The first Saturday Evening Post of 1959 gives us an ice skating gag. "Artist Alajalov, who depicts the Wollman Rink in New York's Central Park (give or take a few details), could never make ice skates behave, but he was a whiz on roller skates," reveals an interior blurb.
So nice to see an actual gag on the cover; especially a racy Moms-I'd-Like-to-Double-Lutz sorta gag. Let's take a look at the interior gag cartoons.
Ted Key gives us a great gag. Bounce! Bounce! Bounce! Big Brother Boss is watching you!
Vahan Shirvanian still sells to top markets like Reader's Digest. This same year, he won the National Cartoonists Society Gag Cartoon Division Award.
It's New Year's and it's 1959. Drunks were fodder for humor back then. This was, after all, the era of Thirsty Thurston!
Al Johns gives us an Inuit (they used to be called "Eskimo") gag that is becoming less funny what with the ol' globe warming up and all.

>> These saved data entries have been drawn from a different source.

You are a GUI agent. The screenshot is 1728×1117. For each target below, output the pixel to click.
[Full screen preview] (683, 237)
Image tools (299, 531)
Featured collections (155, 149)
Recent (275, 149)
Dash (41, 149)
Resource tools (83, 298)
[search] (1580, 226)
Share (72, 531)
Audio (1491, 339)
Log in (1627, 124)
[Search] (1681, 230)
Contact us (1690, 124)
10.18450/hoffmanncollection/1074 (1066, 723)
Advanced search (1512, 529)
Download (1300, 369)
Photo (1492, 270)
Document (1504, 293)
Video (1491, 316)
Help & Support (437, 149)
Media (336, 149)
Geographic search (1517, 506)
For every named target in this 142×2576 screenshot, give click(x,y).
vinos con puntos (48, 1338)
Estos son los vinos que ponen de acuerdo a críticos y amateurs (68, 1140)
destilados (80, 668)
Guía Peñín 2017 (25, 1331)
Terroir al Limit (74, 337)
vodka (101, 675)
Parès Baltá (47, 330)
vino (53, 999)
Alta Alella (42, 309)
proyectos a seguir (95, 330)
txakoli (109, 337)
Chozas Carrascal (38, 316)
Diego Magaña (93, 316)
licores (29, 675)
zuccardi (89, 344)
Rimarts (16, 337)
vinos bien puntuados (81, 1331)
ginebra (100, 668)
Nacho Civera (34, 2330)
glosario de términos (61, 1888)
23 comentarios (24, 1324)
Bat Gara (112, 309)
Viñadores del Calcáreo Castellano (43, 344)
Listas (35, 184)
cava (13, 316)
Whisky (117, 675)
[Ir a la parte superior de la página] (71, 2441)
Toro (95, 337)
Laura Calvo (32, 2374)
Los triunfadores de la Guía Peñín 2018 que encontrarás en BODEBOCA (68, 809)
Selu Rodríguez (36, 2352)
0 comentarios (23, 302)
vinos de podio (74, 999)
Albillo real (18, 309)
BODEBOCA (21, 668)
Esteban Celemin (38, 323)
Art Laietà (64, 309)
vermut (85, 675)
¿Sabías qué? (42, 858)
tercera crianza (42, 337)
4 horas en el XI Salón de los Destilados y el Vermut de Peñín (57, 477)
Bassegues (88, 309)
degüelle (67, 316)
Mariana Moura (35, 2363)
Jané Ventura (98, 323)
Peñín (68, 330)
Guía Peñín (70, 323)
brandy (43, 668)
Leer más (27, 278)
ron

Above: some things change, some don't.
Above: a wordless cartoon that still reads. Although in-line skates are the way most go today, the design of the sleigh is unchanged.
Barney Tobey is a master of the inky wash. Look at those breezy lines!
Dahl shows, without using any words, that the only thing that you should not resist is temptation.
Are there still hurdy gurdy monkeys?
Around here, in the frozen Northern New England area, a lot of the pasty white teenagers go to tanning booths so as to look a Hollywoody, trendy toasty brown. I found the above cartoon by Gene Carr pretty relevant.
Chon Day gives us a great gag expertly depicted in simple line and wash.
And, of course, Ted Key's Hazel panel ends this issue.